Evelina Mambetova (Evelina Zamir qızı Mambetova, Евеліна Мамбетова; born 28 February 1991) is a Crimean Tatar model.

==Early life==

Mambetova was born in Crimea, USSR. Her father is businessman, and mother is owner of a beauty salon.

==Career==

In 2008 she signed with Supreme Management and in September of that year debuted for spring New York Fashion Week on Phillip Lim's and Marc Jabobs's fashion shows. The same month she appeared on Jeremy Laing, Richard Chai and Vera Wang's runways and became a featured rising star in Women's Wear Daily.

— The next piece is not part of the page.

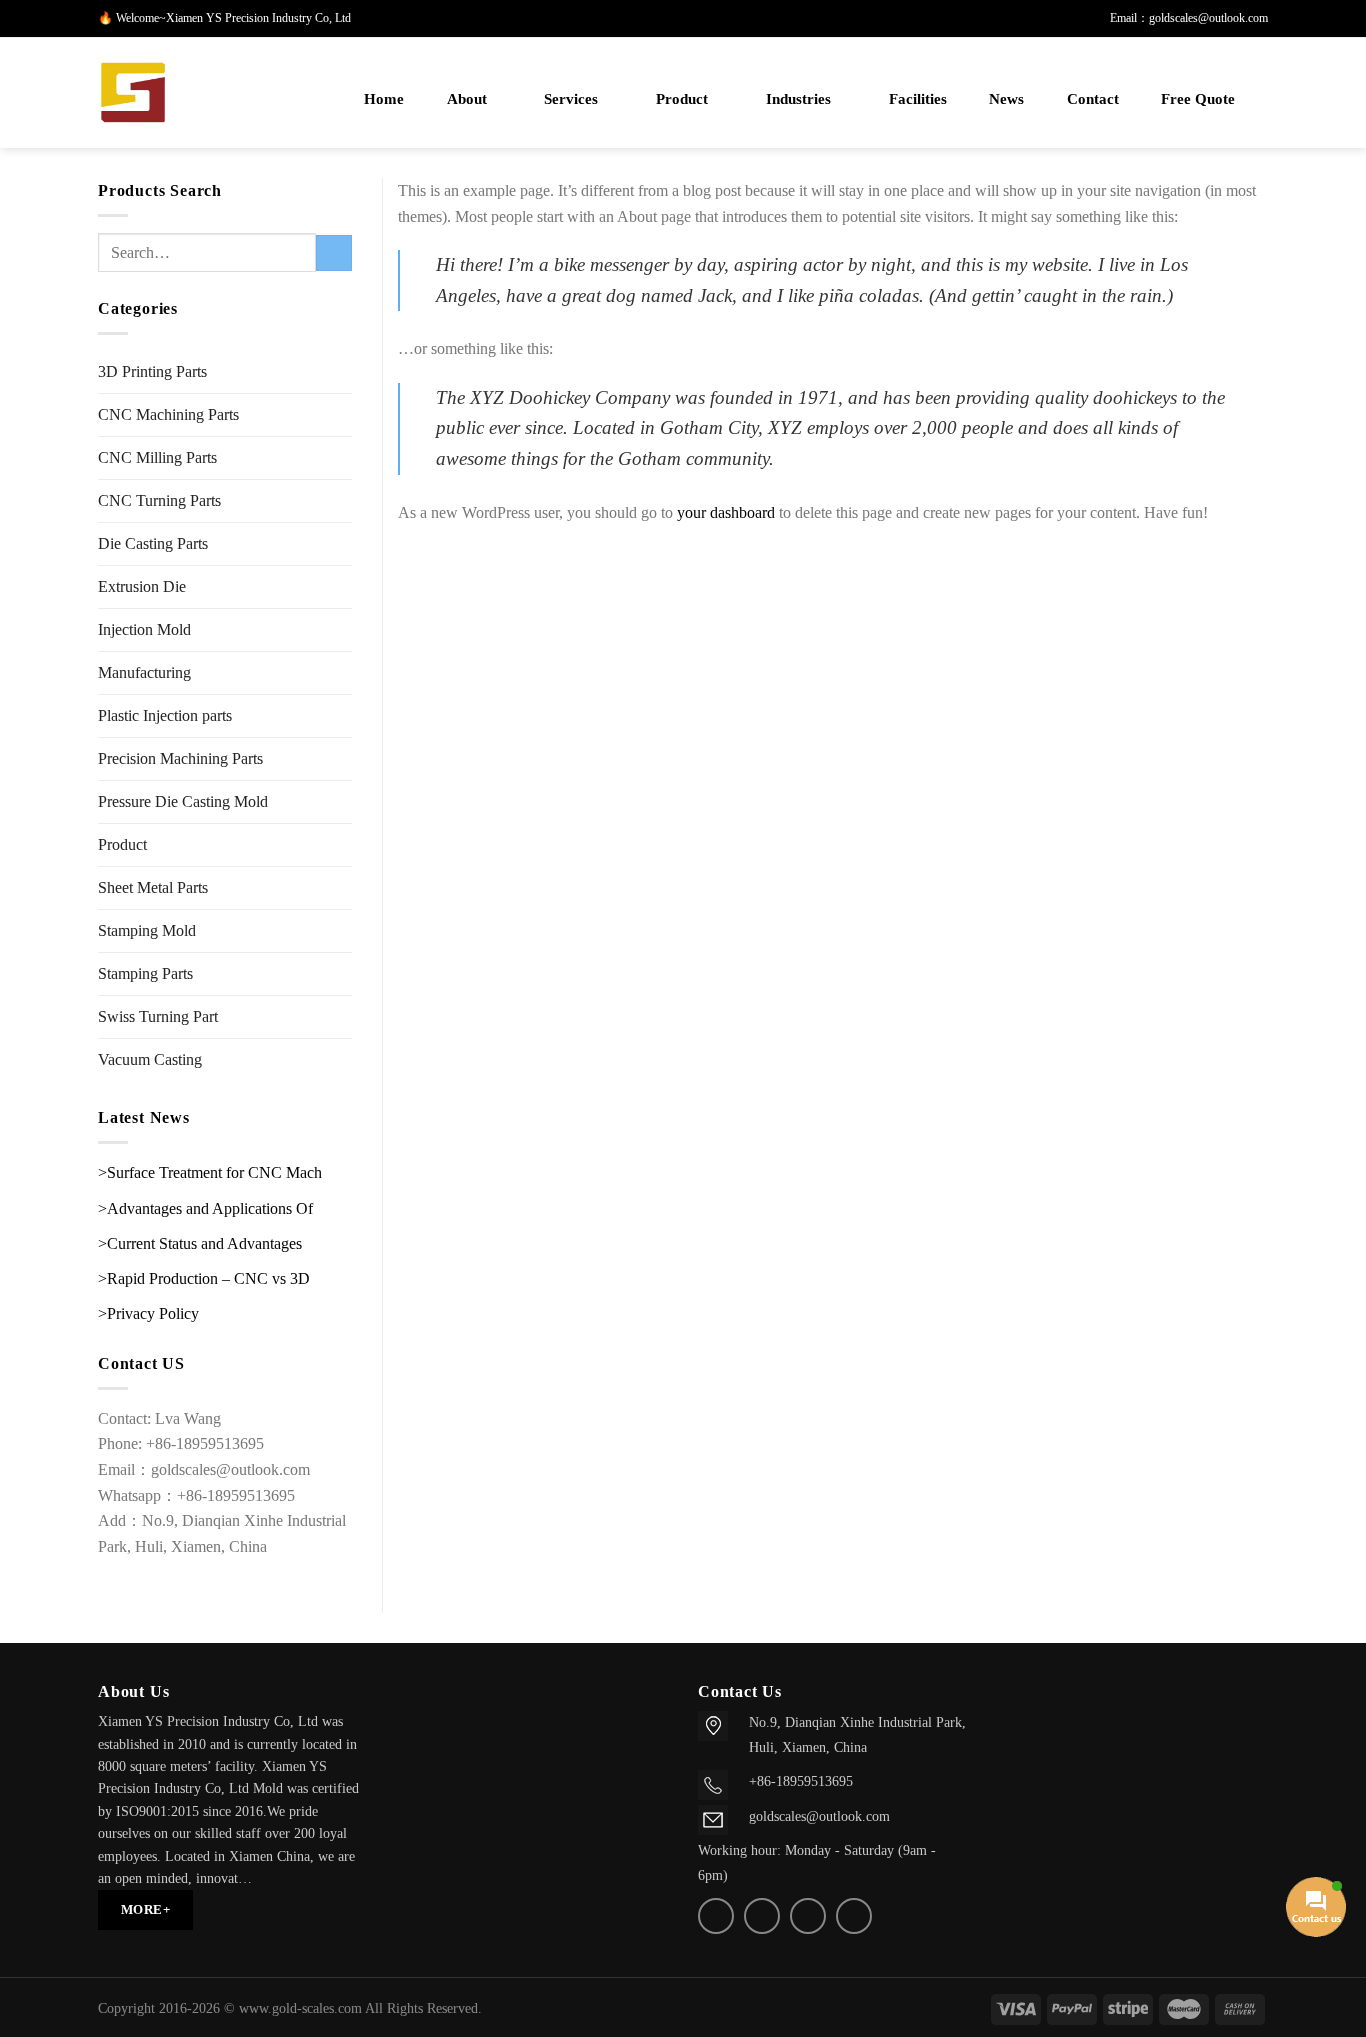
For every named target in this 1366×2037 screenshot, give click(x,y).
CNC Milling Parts (157, 457)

She appeared on walks at Moschino Cheap & Chic, Sportmax, Issey Miyake, Sonia Rykiel and Yohji Yamamoto in Milan and Paris.

In November 2009, Sofia Sanchez and Mauro Mongiello photographed her for Numéro and in December she was featured in Amica magazine in a photograph taken by Stefano Moro. In February 2009, she appeared in Teen Vogue in a photograph by Thomas Schenk. The same month she went to London for an Eley Kishimoto show. In March 2009 Mambetova appeared in V Magazine as well as the Italian edition of Vogue where Craig McDean photographed her. In September 2009 she was featured in Dazed & Confused magazine photographed by Paulo Sutch and on the catwalk of Alexandre Herchcovitch, Nanette Lepore, Lacoste, and Phillip Lim in New York City. In October 2009 Tim Walker photographed her for Harper's Bazaar. In 2010 she switched from Supreme Management to New York Models. In 2012 she was featured in Vivienne Westwood. In 2012 Mulberry creative defector Emma Hill named a collection of bags after Evelina Mambetova .

==Personal life==
Mambetova has three sisters: Zamira, Sylvia, and Madina. She graduated from Kiev National University and then Oxford University.